Neural Networks - Convolutional Networks, Image Processing

A very common type of input that neural networks have to deal with is images. Neural networks have made great progress in this area recently. Today we will look at how to work with neural networks for image processing, what architectures are available, and we will also look at some interesting results and the methods by which they were achieved.

Convolutional networks

The main problem with image processing using neural networks is the size of the images – a typical image has more than $100 \times 100$ pixels, each pixel having 3 color channels for color images. Even such small images mean that we have 30,000 values on the input. This is a lot for fully connected networks - they would have a very large number of parameters.

For this reason, so-called convolutional networks are often used in image processing. They are designed in such a way that they read small (e.g. $3 \times 3$) parts of the image and apply the same operation to them over and over again (it is just a dot product with the weights of the network, just like perceptron networks). The important thing is that they apply this operation to all possible positions in the image (the length of the step when moving the “window” is referred to as stride, typically the windows overlap) and the weights are shared on all positions. So if we have one such convolution operation described above, the neural network has only 9 parameters (27 for color images). The output of such a convolutional layer is then an “image” that is the same size as the input image (here it depends a little on how we treat the edges of the image). Typically, we don’t have just one such convolutional layer, but several that are applied to the same image - this allows us to process the image using many convolutions at once. We then actually get an image with similar dimensions to the input image, but with a larger number of channels. Convolutional layers can then be applied to it in the same way.

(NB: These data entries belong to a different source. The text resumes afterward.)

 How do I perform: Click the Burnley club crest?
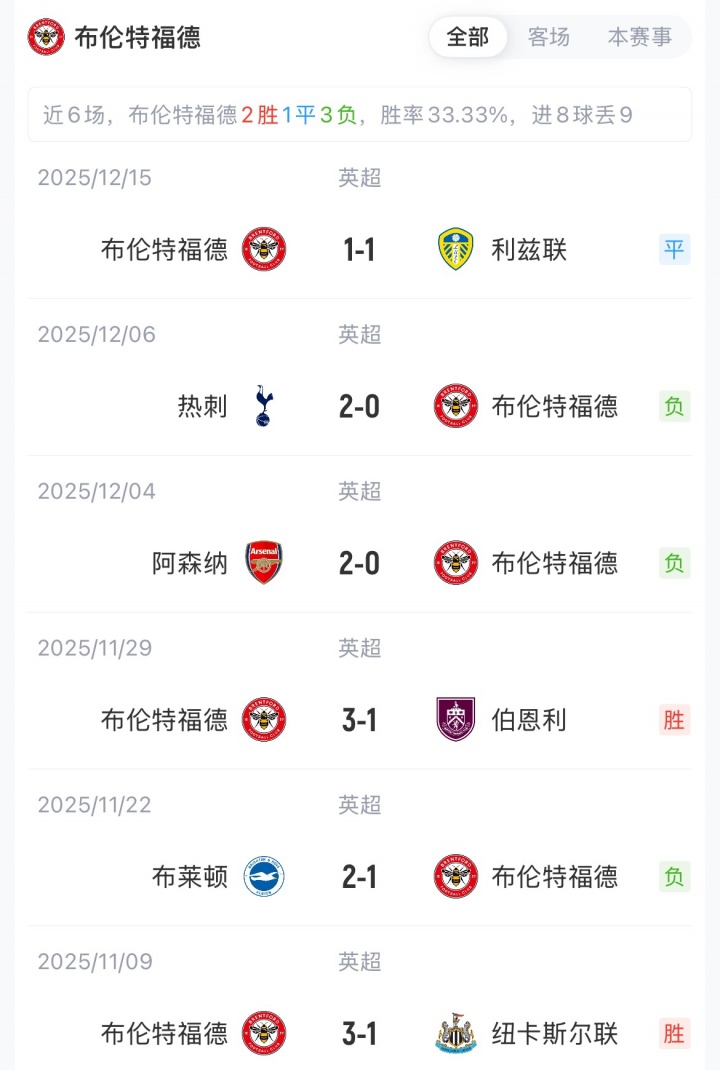coord(456,719)
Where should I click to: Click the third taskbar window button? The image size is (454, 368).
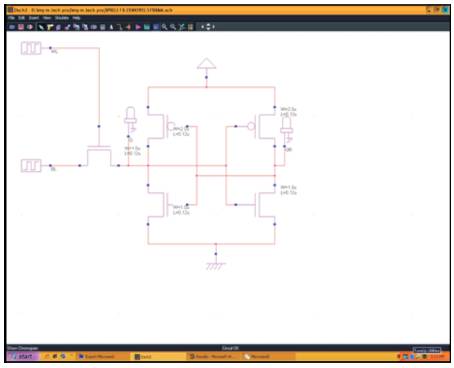(213, 356)
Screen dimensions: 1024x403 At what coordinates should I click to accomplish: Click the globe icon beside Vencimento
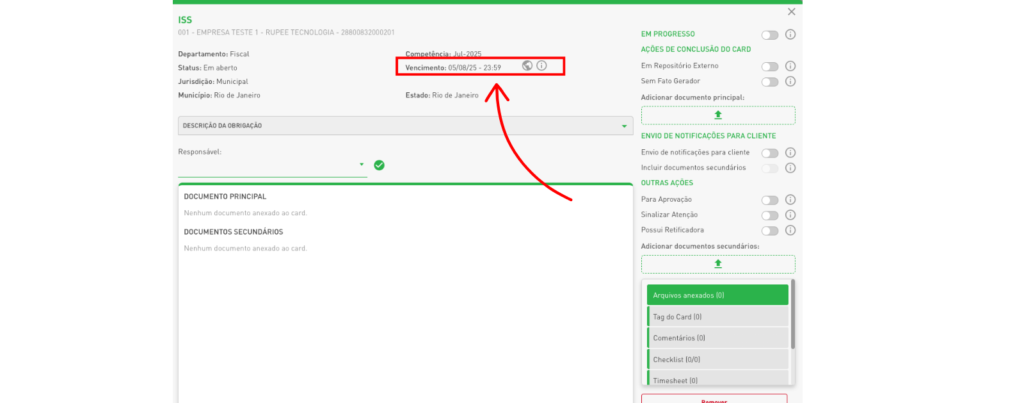click(527, 66)
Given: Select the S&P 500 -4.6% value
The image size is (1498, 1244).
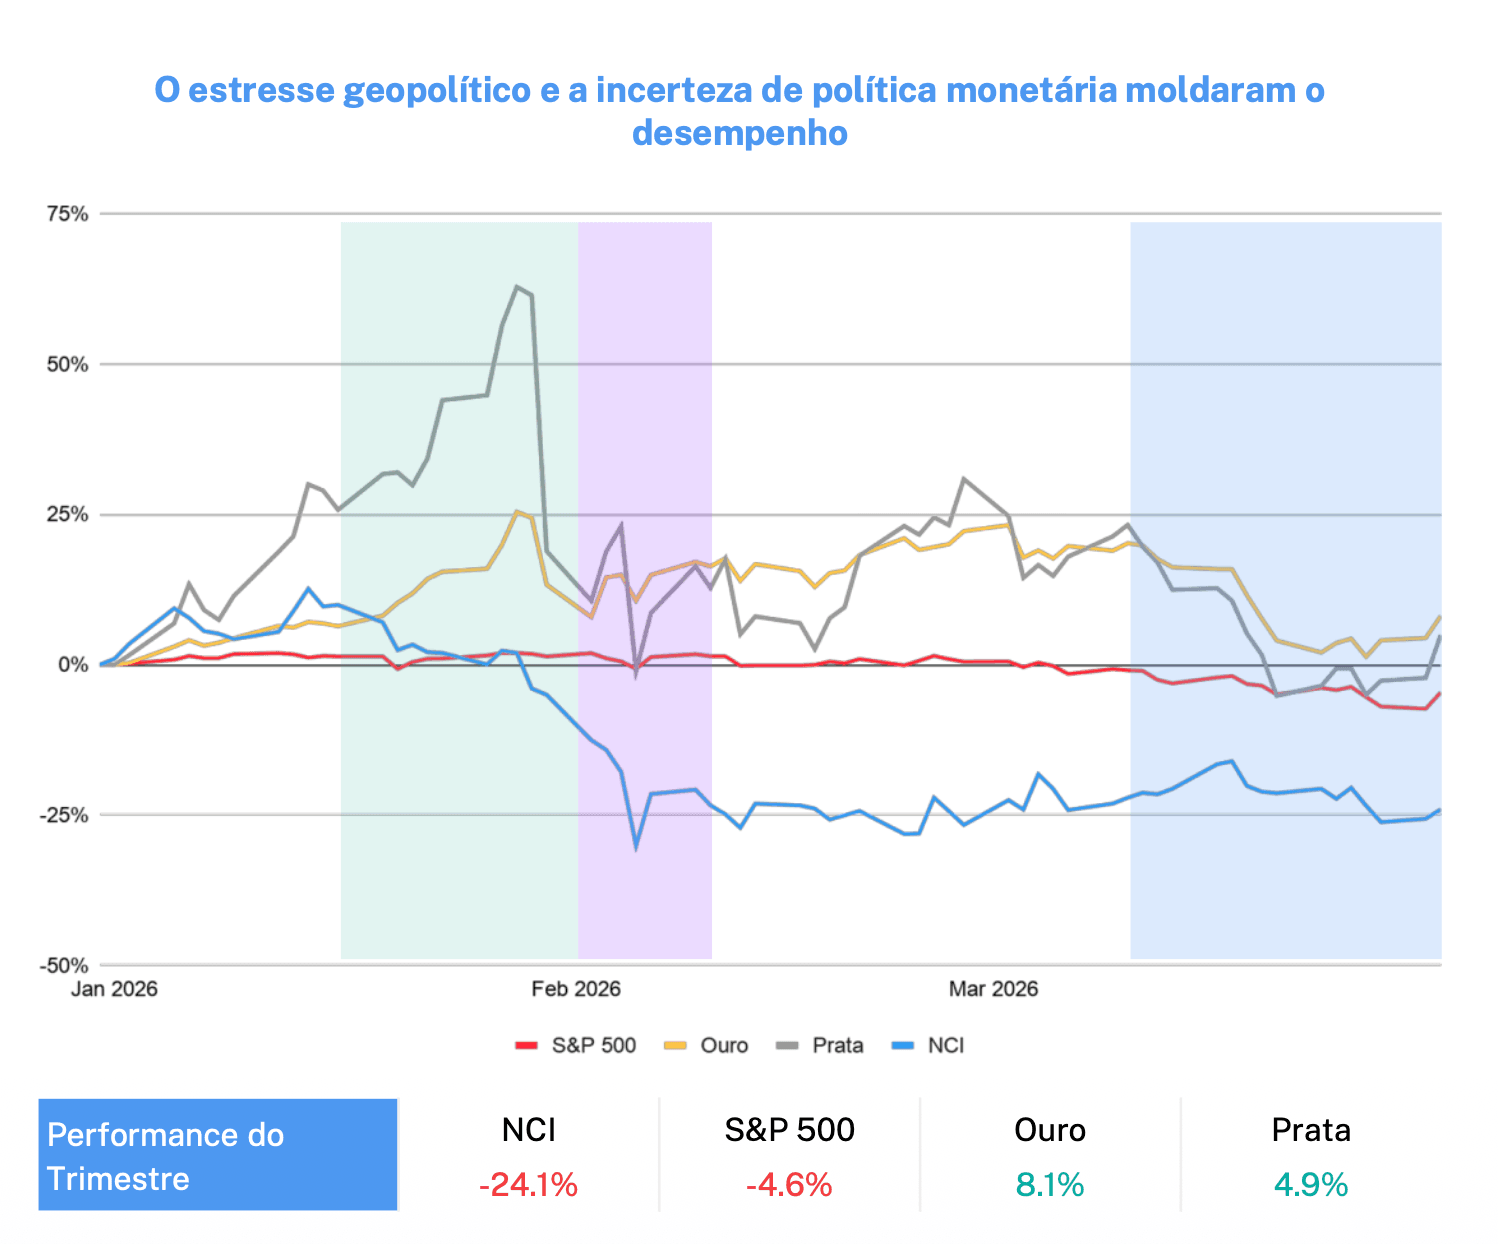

If we only used convolutional layers, we would still have images with the same size and we would not be able to do much with them. Therefore, convolutional layers and sub-sampling (pooling) layers alternate in convolutional networks. The most common pooling layer is max-pooling, it is applied like a convolution layer to all parts of the image (e.g. with dimensions $2 \times 2$) and returns the maximum from them. For sub-sampling layers, on the other hand, overlap is typically not used. This cuts the resolution in half. With such an alternation of convolution and sub-sampling layers, we finally get a relatively small representation of the input image, to which we can already apply fully connected layers.

What exactly do convolutions do? If we visualize the activations of neurons in the individual layers of the convolutional network as pictures, we will see that the first layers after the input they behave as edge detectors, in deeper layers the individual neurons can detect the presence of more complex objects.

Adversarial Examples

Although convolutional neural networks achieve very good results in image processing, they have one interesting property (vulnerability) – they are prone to so-called adversarial examples, i.e. images that are slightly modified in such a way that a person is typically unable to recognize the difference. but the neural network returns different responses to them than to the original images.

The original rationale for the existence of such patterns was that neural networks are highly non-linear and thus small changes can cause their outputs to change significantly. But it turns out that other machine learning models, including linear models, are also prone to adversarial examples. So the reason for adversarial examples can be exactly the opposite, i.e. neural networks are very linear and small changes that add up enough then lead to poor classification.

A very popular technique for generating adversarial examples - FGSM (Fast Gradient Sign Method) is based on the approximation of neural networks using linear models. It calculates the derivative of the error function according to the input to the neural network and adds $\varepsilon \cdot \mathrm{sign}(\nabla J)$ to this input, where $\nabla J$ is just this gradient. It turns out that even small changes for $\varepsilon < 0.1$ can easily confuse many neural network models that otherwise give very good results.

The existence of adversarial examples can be a problem for the application of neural networks in areas where errors can have serious consequences, such as autonomous vehicles. It even turns out that confusing patterns can also be created in the real world, where e.g. special glasses are able to confuse facial recognition models, or special stickers can make a vehicle unable to detect a line separating lanes, or detect a line where there is not one.

Artistic style transfer

One nice application of neural networks is to transfer artistic style between images. Imagine, for example, that you have a photograph and you would like to turn it into a painting in the style of Picasso. Activations in the inner layers of the neural network can be used to transfer the style. It then turns out that the activations themselves correspond to the content of the image, and the correlations between these activations correspond to the style. Style transfer is then defined as an optimization problem where the goal is to achieve (by changing the input image) activations that are similar to the original photo while having correlations similar to the image in the desired style. Depending which layers of the network we choose for this optimizatiin, we get different parts of the style - from brush strokes in the first layers of the networks to colors and image distortions in the deeper layers.

Generative Adversarial Networks

Today, so-called Generative Adversarial Networks are often used to transfer style between images and to generate images. They actually consist of two parts - a generator and a discriminator. The task of the generator is to generate images that are similar to the images in some training set, and the task of the discriminator is to decide if the presented image was generated by the generator or if they came from the training set. The generator then tries to maximize the error of the discriminator, and the discriminator tries to minimize its own error, i.e. it tries to detect the generated images. In this way, both networks train each other. We typically do not use the discriminator after training.